### DIRECTIONS
1 > Transcribe the portion of the "Hot Shots" episode summary that starts at "Valchek is informed" and ends at "women beyond business.".
2 > Answer these questions from the "Hot Shots" episode summary.
(a) Who directed the episode?
(b) In which city is the clinic where three of the Jane Does received breast implants?
(c) What is the name of Omar's new boyfriend?

### EXERCISE PASSAGE
_ _ _ _ _

"Hot Shots" is the third episode of the second season of the HBO original series The Wire. The episode was written by David Simon from a story by David Simon & Ed Burns and was directed by Elodie Keene. It originally aired on June 15, 2003.

Plot
In Philadelphia, Bunk and Freamon interview the crew of the ship that brought the Jane Does into Baltimore, but all pretend to speak no English. The first mate is more forthcoming and explains that the crew members will not speak English in the police's presence, and would not inform on each other, even if interpreters were provided. The detectives agree to let the ship go with little evidence or jurisdiction for interrogation. Back in Baltimore, Landsman questions Bunk and Freamon's decision to let the boat go. Later, Bunk and Beadie try to trace the movements of the shipping container in which the bodies were found and discover that much of the paperwork has been falsified.

McNulty learns that three of the Jane Does had received breast implants in the same clinic in Budapest. Additionally, in the 24 hours before their death, the girls performed various forms of sex. McNulty visits Homicide to give them his theory, but Bunk, Freamon, and Beadie shatter his pride by beating him to everything he was about to say. McNulty and Russell agree that they do not want to see the girls remain unidentified and shipped out as cadavers. Bunk's team take the French addresses listed on the paperwork to the FBI, who give them more information on the international vice trade. Later, while out drinking, McNulty learns that Russell is a single mother. McNulty tells Bunk of his desire to put a name to the dead girl he pulled from the harbor.

Valchek is informed of his missing surveillance van, which is shown to have been delivered to stevedores in Wilmington. Prez is annoyed that the Sobotka detail's commander, Lieutenant Grayson, will not authorize any wiretaps of Frank, and tells Valchek that Daniels would have brought in a better case on the Barksdale detail if Burrell had not interfered. When Valchek threatens to torpedo Burrell's efforts to become Commissioner, the latter is forced to assign Daniels to the detail. Meanwhile, Omar returns to Baltimore with a new boyfriend named Dante. The two eventually join forces with Tosha Mitchell and Kimmy to stick up stash houses together. Omar has to convince Dante he is not interested in the women beyond business.

McNulty encounters Daniels in the evidence room and the two discuss their career misfortunes. Daniels tells McNulty that he has put in for early retirement and plans to become a lawyer. Later, McNulty returns his sons to his ex-wife Elena, who sends him a separation agreement shortly afterward. Meanwhile, Nick's girlfriend Aimee wants them to move in together, which he promises to do when they can afford it. Ziggy again tries to convince Nick to join him in the drug trade. The two steal a container of cameras with the help of Johnny Fifty and sell them to George "Double G" Glekas, a fence for the Greeks. Ziggy angers Glekas by taking his photo with one of the cameras. Glekas checks the deal with Vondas and tells him that although he thinks Ziggy is using drugs and is a "malakas", Nick can be trusted.

_ _ _ _ _

### RECORD EXCERPTS
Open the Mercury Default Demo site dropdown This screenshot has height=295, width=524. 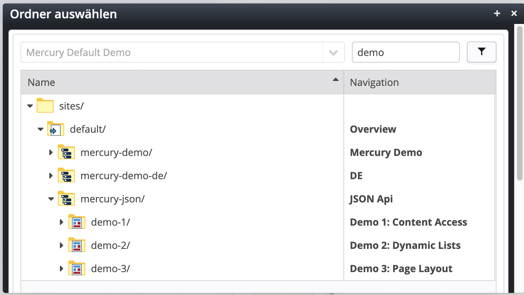tap(333, 52)
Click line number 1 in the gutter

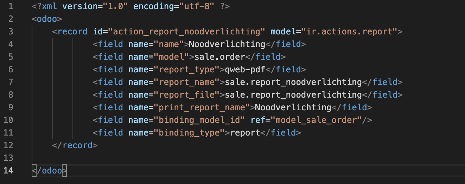coord(11,6)
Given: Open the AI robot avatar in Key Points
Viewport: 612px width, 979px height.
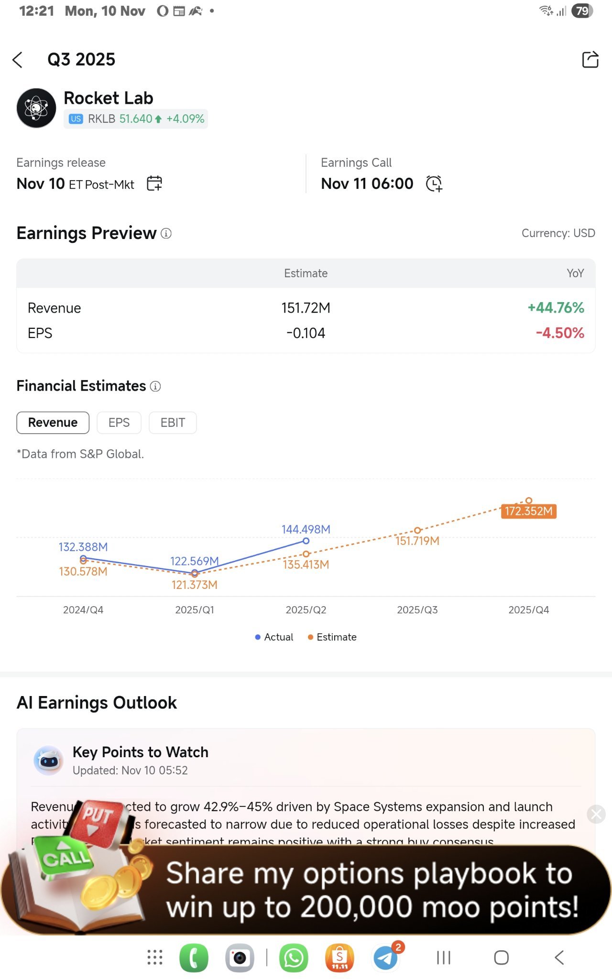Looking at the screenshot, I should [48, 760].
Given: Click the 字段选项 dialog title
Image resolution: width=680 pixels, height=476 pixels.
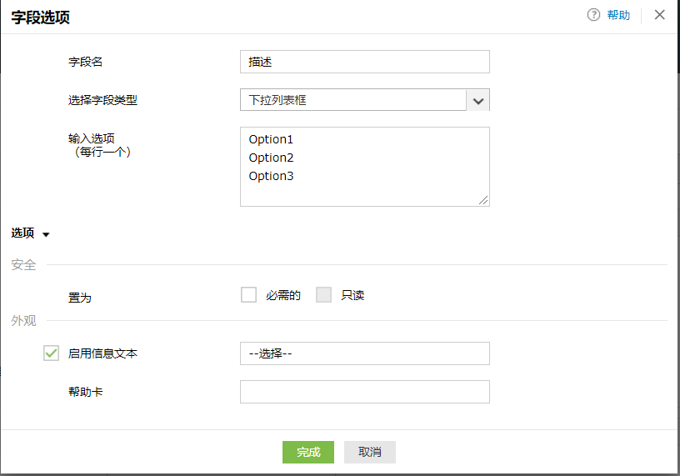Looking at the screenshot, I should tap(41, 16).
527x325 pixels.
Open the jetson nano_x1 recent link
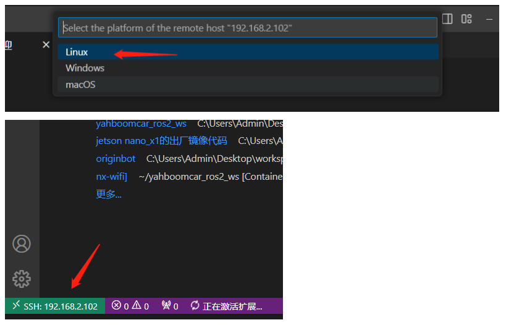point(161,141)
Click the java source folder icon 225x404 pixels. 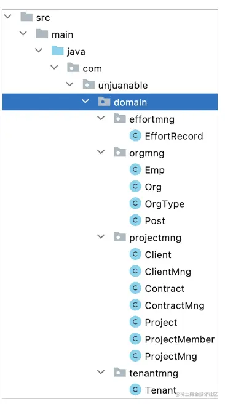click(x=58, y=51)
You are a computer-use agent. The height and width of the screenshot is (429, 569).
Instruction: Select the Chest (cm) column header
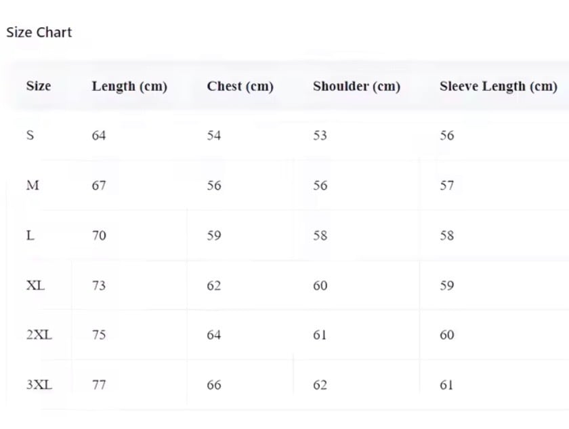click(240, 86)
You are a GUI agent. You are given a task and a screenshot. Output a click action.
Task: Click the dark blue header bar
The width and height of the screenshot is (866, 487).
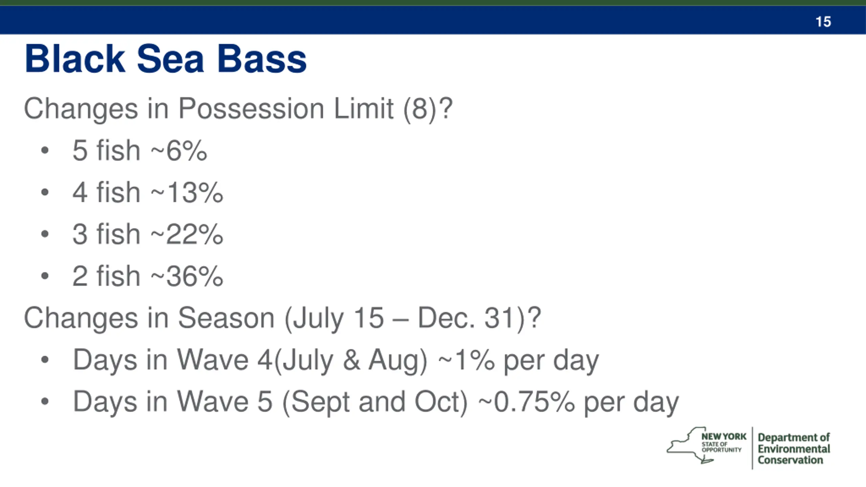(x=433, y=20)
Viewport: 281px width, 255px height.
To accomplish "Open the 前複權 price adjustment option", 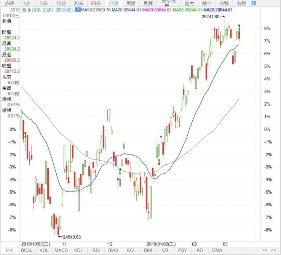I will 65,10.
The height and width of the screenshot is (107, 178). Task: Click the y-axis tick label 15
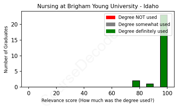(x=15, y=40)

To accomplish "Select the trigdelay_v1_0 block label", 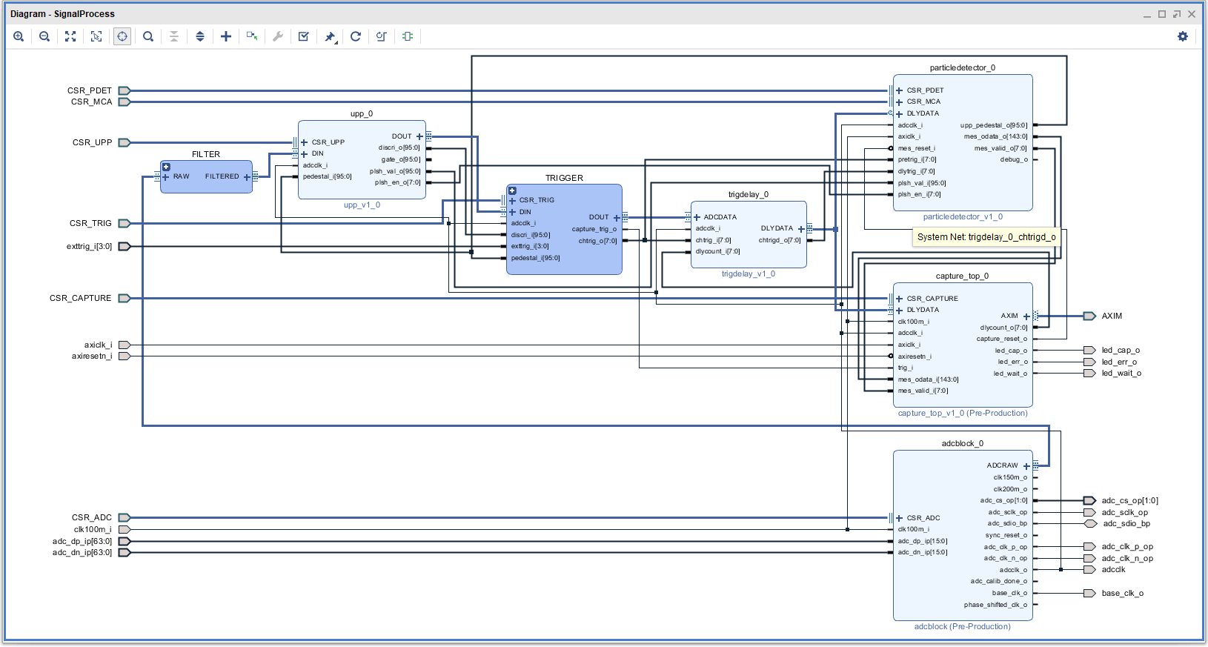I will point(748,273).
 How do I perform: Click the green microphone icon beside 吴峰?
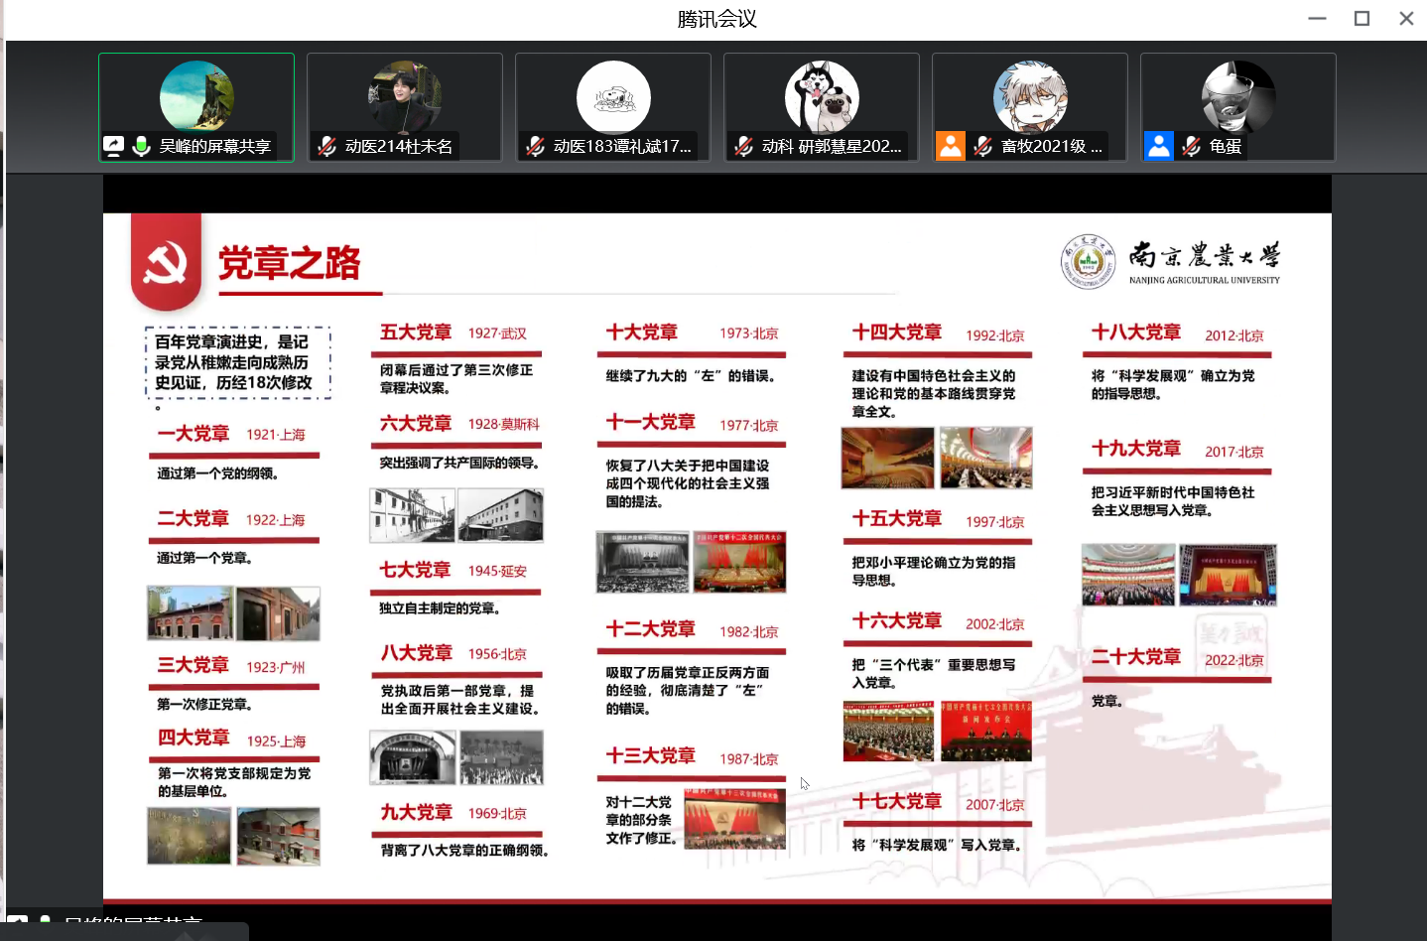pyautogui.click(x=142, y=146)
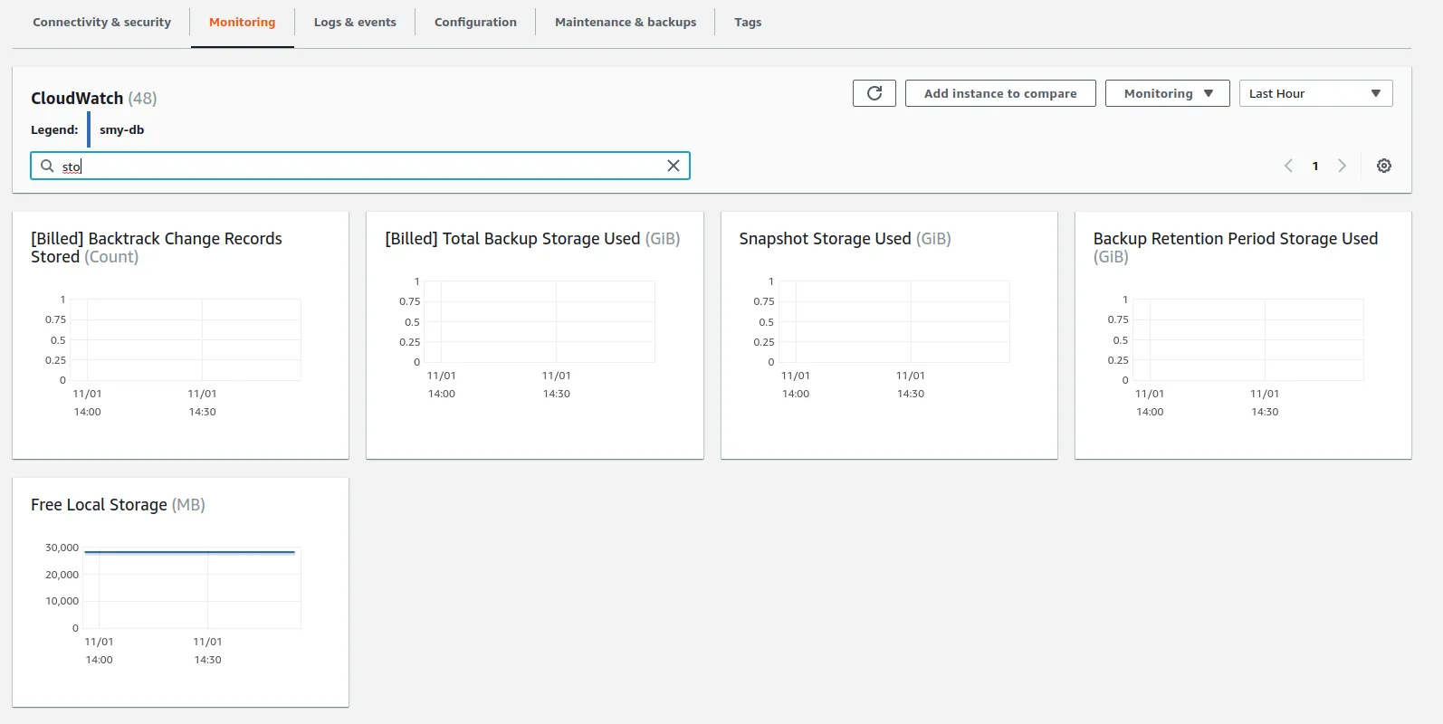This screenshot has height=724, width=1443.
Task: Open CloudWatch settings gear
Action: [1383, 166]
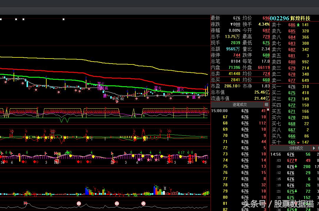Click the 买一 price 676
Viewport: 319px width, 211px height.
click(x=292, y=87)
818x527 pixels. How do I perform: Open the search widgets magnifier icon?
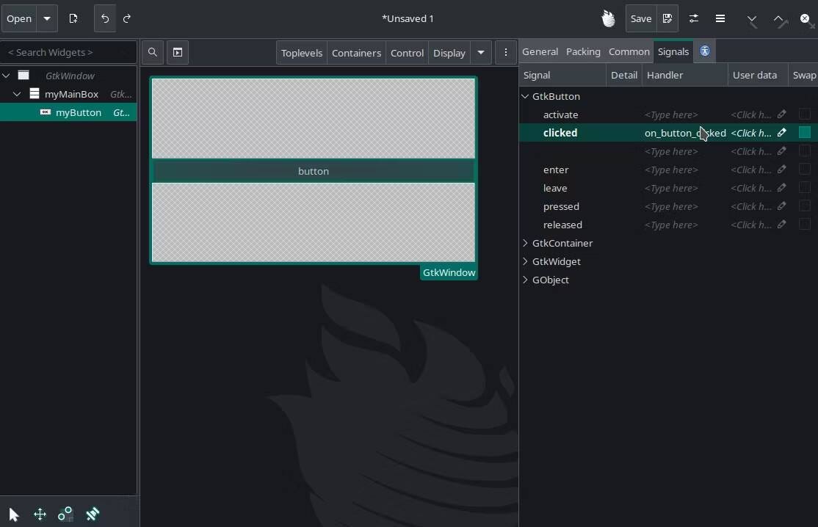tap(152, 52)
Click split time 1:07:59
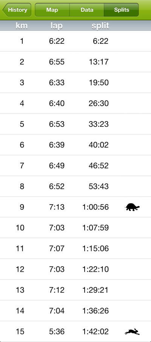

_ _ _ _ _

### RESULTS BY TASK
1 >
Valchek is informed of his missing surveillance van, which is shown to have been delivered to stevedores in Wilmington. Prez is annoyed that the Sobotka detail's commander, Lieutenant Grayson, will not authorize any wiretaps of Frank, and tells Valchek that Daniels would have brought in a better case on the Barksdale detail if Burrell had not interfered. When Valchek threatens to torpedo Burrell's efforts to become Commissioner, the latter is forced to assign Daniels to the detail. Meanwhile, Omar returns to Baltimore with a new boyfriend named Dante. The two eventually join forces with Tosha Mitchell and Kimmy to stick up stash houses together. Omar has to convince Dante he is not interested in the women beyond business.

2 >
(a) Elodie Keene
(b) Budapest
(c) Dante